Efficiency vs Effectiveness
Slow queries are problematic. They turn off potential users and can use more computing resources, becoming expensive from a time and financial standpoint. But an ineffective query, one that returns a useless result, is just as bad. It doesn't matter how fast it runs if the result has no value. Structuring your data properly helps ensure you can run queries that will return the results people want. I won't name names, but there's at least ONE internet destination whose terrible search function almost ALWAYS disappoints me.😭
Other Things and Remote Control
There are two other issues I want to discuss.
First, more on the
processing step. I've focused on database queries, but depending on your web app, there can be a LOT of other things going on. The app could be making API calls to other web apps or software (so each request triggers a new, external
request/processing/response cycle). It could be doing all manner of complex calculations on your request or the results of the database query. Anything a desktop app could be doing, a web app could also be doing in that
processing step. This is very different from a website, which is usually able to skip the
Second, let's recall that a web app is a computer application, similar in many ways to a desktop application. But instead of running on your local machine, you're driving it by remote control, over the web. Modern web apps like Google Sheets and Gmail make this look simple (how that happens is an entirely different conversation and beyond the scope of this post), but I assure you, it isn't. Also, most of us don't have Google's resources.

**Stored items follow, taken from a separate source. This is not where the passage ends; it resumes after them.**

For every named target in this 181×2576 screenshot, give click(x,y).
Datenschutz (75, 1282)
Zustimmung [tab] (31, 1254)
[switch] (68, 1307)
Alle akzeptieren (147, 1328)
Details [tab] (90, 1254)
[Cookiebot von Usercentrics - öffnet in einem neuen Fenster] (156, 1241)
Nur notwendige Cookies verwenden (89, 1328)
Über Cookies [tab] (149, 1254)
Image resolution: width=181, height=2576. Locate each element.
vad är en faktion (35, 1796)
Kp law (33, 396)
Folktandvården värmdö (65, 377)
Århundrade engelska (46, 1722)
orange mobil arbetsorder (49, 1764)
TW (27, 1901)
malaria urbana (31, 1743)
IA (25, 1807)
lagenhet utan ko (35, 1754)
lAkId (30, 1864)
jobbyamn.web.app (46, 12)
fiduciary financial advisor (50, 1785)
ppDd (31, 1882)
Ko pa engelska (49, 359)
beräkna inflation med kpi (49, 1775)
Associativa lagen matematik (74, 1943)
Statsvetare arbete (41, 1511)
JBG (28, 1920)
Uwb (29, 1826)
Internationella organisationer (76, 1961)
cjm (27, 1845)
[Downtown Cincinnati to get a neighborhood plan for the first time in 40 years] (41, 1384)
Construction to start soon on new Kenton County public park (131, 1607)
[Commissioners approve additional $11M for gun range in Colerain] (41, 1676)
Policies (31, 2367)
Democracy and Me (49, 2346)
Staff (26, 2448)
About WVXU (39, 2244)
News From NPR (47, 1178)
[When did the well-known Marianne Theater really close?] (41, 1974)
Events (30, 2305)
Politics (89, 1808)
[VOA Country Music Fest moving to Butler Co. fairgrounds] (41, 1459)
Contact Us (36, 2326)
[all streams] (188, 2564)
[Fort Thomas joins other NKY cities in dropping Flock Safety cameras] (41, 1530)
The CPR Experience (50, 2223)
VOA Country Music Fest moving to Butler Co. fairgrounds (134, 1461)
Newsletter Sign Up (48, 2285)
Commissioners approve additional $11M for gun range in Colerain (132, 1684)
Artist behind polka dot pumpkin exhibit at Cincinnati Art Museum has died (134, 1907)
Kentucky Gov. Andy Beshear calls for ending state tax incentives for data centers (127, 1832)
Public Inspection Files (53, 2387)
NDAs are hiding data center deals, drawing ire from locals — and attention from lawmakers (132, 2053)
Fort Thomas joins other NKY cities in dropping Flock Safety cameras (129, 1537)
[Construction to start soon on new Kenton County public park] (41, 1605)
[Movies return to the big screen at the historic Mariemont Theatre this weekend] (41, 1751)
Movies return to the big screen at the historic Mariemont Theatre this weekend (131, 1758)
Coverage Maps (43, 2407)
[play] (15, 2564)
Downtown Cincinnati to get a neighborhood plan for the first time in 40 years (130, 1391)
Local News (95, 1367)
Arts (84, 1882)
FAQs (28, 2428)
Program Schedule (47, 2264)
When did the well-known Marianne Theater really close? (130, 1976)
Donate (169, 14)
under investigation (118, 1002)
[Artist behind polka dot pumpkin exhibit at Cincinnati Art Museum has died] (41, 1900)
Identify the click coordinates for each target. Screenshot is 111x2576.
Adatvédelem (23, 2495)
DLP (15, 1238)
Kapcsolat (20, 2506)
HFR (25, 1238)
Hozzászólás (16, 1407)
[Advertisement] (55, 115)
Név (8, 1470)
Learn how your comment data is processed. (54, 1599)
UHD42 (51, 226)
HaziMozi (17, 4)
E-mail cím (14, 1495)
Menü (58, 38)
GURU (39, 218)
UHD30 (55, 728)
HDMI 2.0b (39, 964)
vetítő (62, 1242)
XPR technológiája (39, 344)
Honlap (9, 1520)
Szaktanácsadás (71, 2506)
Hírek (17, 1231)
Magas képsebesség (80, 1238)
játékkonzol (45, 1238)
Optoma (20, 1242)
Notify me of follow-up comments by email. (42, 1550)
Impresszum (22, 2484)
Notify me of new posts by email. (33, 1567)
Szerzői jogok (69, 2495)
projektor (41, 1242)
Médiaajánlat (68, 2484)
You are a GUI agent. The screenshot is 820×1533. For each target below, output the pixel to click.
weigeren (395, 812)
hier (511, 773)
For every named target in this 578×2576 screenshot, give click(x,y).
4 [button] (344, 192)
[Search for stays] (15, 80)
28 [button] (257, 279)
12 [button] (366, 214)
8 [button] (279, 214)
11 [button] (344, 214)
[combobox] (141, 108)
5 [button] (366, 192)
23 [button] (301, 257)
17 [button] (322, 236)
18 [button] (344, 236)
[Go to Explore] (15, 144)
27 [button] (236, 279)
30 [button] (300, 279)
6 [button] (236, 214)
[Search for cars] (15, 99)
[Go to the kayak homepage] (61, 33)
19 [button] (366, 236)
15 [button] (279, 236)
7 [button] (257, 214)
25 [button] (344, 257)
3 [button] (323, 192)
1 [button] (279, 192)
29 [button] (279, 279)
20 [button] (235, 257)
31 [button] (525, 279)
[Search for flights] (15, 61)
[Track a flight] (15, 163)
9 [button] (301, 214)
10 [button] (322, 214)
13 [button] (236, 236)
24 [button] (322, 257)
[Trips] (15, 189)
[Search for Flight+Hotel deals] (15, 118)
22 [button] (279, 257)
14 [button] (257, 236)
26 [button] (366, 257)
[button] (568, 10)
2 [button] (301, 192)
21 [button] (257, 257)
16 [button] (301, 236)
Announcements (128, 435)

While they look the same, websites and web apps are VERY different things. And with web apps becoming more common, the confusion has only grown.
This is not to say that one is better or worse than the other. But because they look identical from the outside, it's easy to confuse what's needed to build one that works well. There's usually a lot more that goes into designing and building a well-functioning web app than a well-functioning website that primarily delivers static or mildly dynamic content.
Something most web (and desktop application) developers have heard is, "It's just a button!" when someone wants to add something new. The visual representation, the colored shape, is easy. It's making the button function that contains the difficulty. If you click a button, you want a result. That means kicking off a brand new
request/processing/response cycle and writing and maintaining the code that does the underlying processing.